Unsupervised model adaptation. Except for DANN (Ganin and Lempitsky, 2015), ATDOC (Liang et al., 2021a), and CDAN (Long et al., 2017a), we compare our method with other UDA methods such as DAN (Long et al., 2015), MDD (Zhang et al., 2019), SAFN (Xu et al., 2019a), SHOT (Liang et al., 2020a), and SHOT++ (Liang et al., 2020b). DAN (Long et al., 2015) utilizes a multi-kernel selection method for better mean embedding matching and adapts in multiple layers to learn more transferable features. MDD (Zhang et al., 2019) is a measurement with rigorous generalization bounds, tailored to the distribution comparison with the asymmetric margin loss, and to the minimax optimization for easier training. SAFN (Xu et al., 2019a) proposes a norm adaptation to well discriminate the source and target features. SHOT (Liang et al., 2020a) addresses unsupervised model adaptation with self-supervision learning. And the SHOT++ (Liang et al., 2020b) proposes a labeling transfer strategy to improve the accuracy of less-confident predictions on the basis of SHOT.
Comparison with SSDA methods. The results of our CDL in the SSHT setting is compared with other methods which could access the source data. The comparison results on DomainNet and Office-Home are shown in Table 2 and Table 3, respectively. As for DomainNet, our CDL outperforms state-of-the-art method ATDOC (Liang et al., 2021a) by 0.7% in average. In the task P R, our CDL significantly outperforms the ATDOC by 1.9%. Specifically, CDL outperforms ATDOC in 6 transfer tasks over 7 tasks. In general comparison with others, our method achieve the best results in 3 tasks. Although our method shows weakness in some tasks such like R S, it outperforms other methods in average. As shown in Table 3, we can observe that our method CDL achieves comparable results against state-of-the-art SSDA methods on Office-Home, moreover, shows the best accuracy in 6 tasks over 12 tasks. We also evaluate our method in Office-31 for the setting in (Liu et al., 2020). The comparison results on Office-31 in Table 4 shows that our method CDL based on model outperforms significantly the other methods based on source data in both two scenarios, and it outperforms the state-of-the-art TML by 1.0% in average. It is worthy of noting that the accurate labeled source data are accessible for SSDA methods, making it easier to transfer compared with SSHT. Despite the absence of source data, the superiority of CDL over state-of-the-art SSDA methods validates the effectiveness of CDL.
Comparison with UMA methods. The difference between the SSHT and UMA is that SSHT has extra labeled data for model adaptation.
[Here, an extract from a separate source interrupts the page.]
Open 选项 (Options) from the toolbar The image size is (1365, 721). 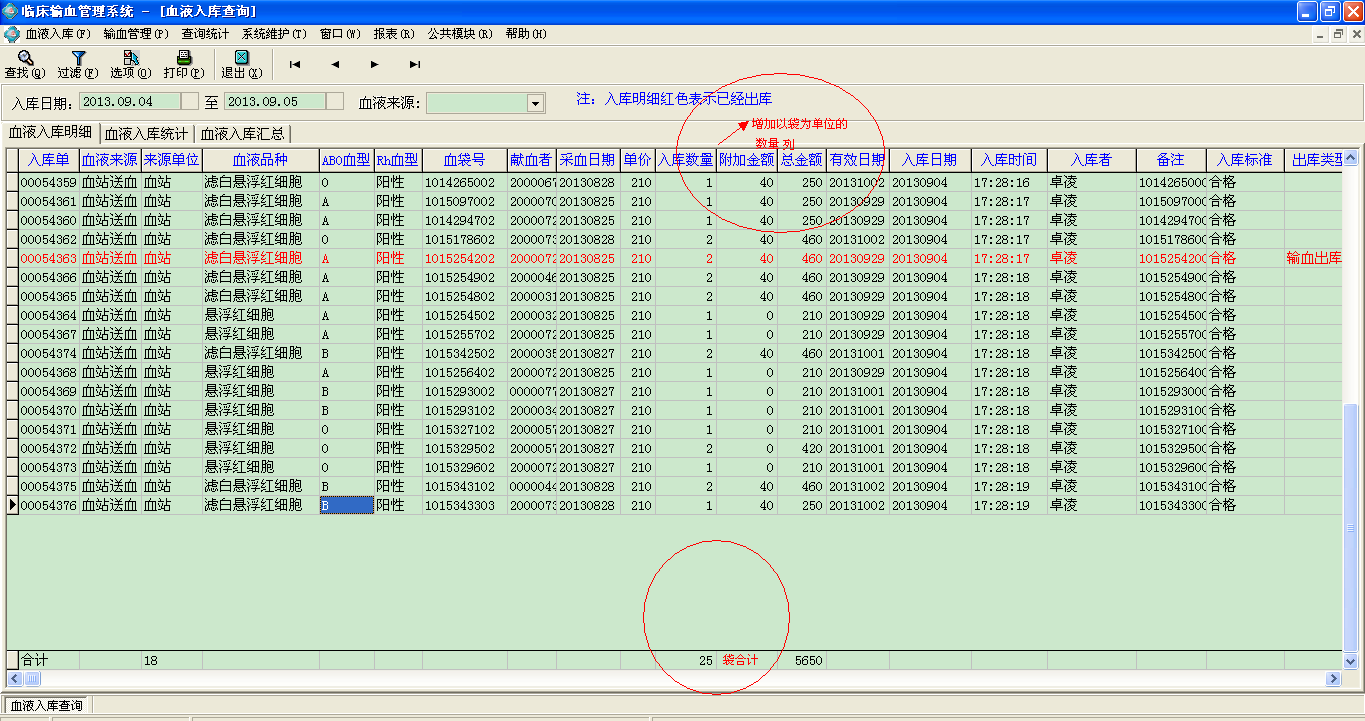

We compare our CDL on Office-Home with previous methods tailored or applicable for UMA. The results in Table 5 show that our CDL outperforms state-of-the-art method SHOT++ by 2.7% in average. Our CDL yields the great improvement by effectively learning invariant representation with a few target supervisions. It is worthy of noting that CDL outperforms SHOT++ in 11 transfer tasks over the total 12 tasks. The superiority of CDL over UMA methods validates that even with few labeled target data, the performance can be significantly improved.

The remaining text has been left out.